Abstract:Event cameras are bio-inspired sensors that capture the per-pixel intensity changes asynchronously and produce event streams encoding the time, pixel position, and polarity (sign) of the intensity changes. Event cameras possess a myriad of advantages over canonical frame-based cameras, such as high temporal resolution, high dynamic range, low latency, etc. Being capable of capturing information in challenging visual conditions, event cameras have the potential to overcome the limitations of frame-based cameras in the computer vision and robotics community. In very recent years, deep learning (DL) has been brought to this emerging field and inspired active research endeavors in mining its potential. However, the technical advances still remain unknown, thus making it urgent and necessary to conduct a systematic overview.
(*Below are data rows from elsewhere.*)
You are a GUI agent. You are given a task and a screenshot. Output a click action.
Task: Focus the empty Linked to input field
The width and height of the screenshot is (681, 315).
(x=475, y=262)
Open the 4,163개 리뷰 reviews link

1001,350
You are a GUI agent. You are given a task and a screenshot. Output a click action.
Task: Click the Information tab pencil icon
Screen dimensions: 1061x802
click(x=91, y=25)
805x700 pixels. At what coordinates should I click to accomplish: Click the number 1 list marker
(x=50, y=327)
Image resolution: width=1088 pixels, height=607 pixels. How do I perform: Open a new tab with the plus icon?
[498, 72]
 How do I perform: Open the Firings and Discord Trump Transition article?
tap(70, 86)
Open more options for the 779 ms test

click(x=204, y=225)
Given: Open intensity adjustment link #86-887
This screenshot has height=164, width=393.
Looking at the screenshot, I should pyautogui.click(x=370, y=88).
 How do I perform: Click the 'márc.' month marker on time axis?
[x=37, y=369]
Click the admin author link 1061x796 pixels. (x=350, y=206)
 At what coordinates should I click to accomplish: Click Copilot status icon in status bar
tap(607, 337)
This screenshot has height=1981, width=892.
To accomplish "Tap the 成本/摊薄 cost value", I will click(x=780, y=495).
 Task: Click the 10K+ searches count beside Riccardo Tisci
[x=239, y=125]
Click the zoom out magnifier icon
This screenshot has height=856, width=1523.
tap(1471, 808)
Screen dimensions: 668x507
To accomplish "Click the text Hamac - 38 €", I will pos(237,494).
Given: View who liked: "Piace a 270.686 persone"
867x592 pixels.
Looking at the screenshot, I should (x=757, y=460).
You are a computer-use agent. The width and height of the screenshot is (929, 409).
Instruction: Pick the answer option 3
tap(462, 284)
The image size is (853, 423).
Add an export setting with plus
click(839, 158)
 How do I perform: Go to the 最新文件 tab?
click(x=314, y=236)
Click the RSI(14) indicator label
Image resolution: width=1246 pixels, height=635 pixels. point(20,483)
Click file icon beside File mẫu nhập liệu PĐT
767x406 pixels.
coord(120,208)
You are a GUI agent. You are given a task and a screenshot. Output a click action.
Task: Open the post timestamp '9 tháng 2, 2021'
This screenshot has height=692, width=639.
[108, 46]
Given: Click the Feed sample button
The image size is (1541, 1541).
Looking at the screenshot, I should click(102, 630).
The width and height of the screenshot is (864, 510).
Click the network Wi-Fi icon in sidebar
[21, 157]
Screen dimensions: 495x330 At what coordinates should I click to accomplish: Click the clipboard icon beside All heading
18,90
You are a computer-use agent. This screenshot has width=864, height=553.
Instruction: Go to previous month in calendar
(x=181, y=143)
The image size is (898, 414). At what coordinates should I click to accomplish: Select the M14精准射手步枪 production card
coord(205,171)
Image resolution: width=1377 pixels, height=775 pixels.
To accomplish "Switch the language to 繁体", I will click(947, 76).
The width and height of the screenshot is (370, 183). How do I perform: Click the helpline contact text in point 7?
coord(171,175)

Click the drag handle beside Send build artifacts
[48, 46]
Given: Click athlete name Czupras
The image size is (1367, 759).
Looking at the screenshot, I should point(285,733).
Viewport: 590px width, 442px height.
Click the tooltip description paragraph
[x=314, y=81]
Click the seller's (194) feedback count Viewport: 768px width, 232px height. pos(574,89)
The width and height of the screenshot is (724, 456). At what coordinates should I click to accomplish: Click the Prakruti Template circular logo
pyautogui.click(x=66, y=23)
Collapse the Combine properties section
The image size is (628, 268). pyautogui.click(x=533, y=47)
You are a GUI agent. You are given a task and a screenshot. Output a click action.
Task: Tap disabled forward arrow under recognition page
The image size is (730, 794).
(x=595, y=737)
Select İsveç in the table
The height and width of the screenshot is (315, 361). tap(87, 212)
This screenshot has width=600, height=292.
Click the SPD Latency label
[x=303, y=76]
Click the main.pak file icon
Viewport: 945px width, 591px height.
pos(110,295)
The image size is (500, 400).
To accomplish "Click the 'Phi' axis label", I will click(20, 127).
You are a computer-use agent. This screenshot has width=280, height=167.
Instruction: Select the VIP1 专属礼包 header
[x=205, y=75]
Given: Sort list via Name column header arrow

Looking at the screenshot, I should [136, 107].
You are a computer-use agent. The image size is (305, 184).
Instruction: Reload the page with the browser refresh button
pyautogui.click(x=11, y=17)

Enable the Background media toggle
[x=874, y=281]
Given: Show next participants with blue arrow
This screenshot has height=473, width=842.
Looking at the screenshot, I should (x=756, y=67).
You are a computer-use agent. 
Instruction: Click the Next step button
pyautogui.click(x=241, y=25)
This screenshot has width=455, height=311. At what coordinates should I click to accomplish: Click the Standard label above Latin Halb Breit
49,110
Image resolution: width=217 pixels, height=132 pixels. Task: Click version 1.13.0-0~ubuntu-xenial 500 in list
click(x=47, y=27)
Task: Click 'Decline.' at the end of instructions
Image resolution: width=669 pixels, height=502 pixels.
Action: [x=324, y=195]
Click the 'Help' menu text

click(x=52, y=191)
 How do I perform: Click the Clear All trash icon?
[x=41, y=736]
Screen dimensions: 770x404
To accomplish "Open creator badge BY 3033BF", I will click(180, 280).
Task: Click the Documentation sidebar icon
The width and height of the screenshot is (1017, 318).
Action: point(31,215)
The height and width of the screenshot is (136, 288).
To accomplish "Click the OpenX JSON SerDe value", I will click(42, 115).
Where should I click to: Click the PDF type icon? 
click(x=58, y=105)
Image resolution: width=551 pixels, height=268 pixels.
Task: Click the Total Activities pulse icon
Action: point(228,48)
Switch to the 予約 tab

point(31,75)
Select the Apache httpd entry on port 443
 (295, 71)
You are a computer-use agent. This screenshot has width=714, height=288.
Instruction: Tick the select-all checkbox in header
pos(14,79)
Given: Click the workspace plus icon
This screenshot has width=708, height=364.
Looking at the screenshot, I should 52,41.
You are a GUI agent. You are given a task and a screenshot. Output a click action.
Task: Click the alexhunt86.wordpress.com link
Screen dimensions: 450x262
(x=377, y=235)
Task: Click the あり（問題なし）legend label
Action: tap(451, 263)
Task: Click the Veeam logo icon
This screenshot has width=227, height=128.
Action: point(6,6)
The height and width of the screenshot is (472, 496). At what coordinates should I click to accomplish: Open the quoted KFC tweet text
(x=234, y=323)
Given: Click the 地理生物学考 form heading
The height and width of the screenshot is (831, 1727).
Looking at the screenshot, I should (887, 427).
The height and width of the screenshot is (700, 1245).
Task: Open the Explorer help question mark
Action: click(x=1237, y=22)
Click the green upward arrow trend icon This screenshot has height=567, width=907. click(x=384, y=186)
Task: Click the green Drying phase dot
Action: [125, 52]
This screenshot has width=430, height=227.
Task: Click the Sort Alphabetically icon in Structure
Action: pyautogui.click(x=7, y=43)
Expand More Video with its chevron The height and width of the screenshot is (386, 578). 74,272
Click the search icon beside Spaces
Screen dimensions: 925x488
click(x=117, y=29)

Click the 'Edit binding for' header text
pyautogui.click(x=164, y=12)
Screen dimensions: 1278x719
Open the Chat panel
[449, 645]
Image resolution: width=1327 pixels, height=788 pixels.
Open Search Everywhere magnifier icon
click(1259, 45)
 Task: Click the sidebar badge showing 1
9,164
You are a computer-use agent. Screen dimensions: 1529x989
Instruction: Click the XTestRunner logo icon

To this end, we conduct the first yet comprehensive and in-depth survey, with a focus on the latest developments of DL techniques for event-based vision. We first scrutinize the typical event representations with quality enhancement methods as they play a pivotal role as inputs to the DL models. We then provide a comprehensive taxonomy for existing DL-based methods by structurally grouping them into two major categories: 1) image reconstruction and restoration; 2) event-based scene understanding 3D vision. Importantly, we conduct benchmark experiments for the existing methods in some representative research directions (eg, object recognition and optical flow estimation) to identify some critical insights and problems. Finally, we make important discussions regarding the challenges and provide new perspectives for motivating future research studies.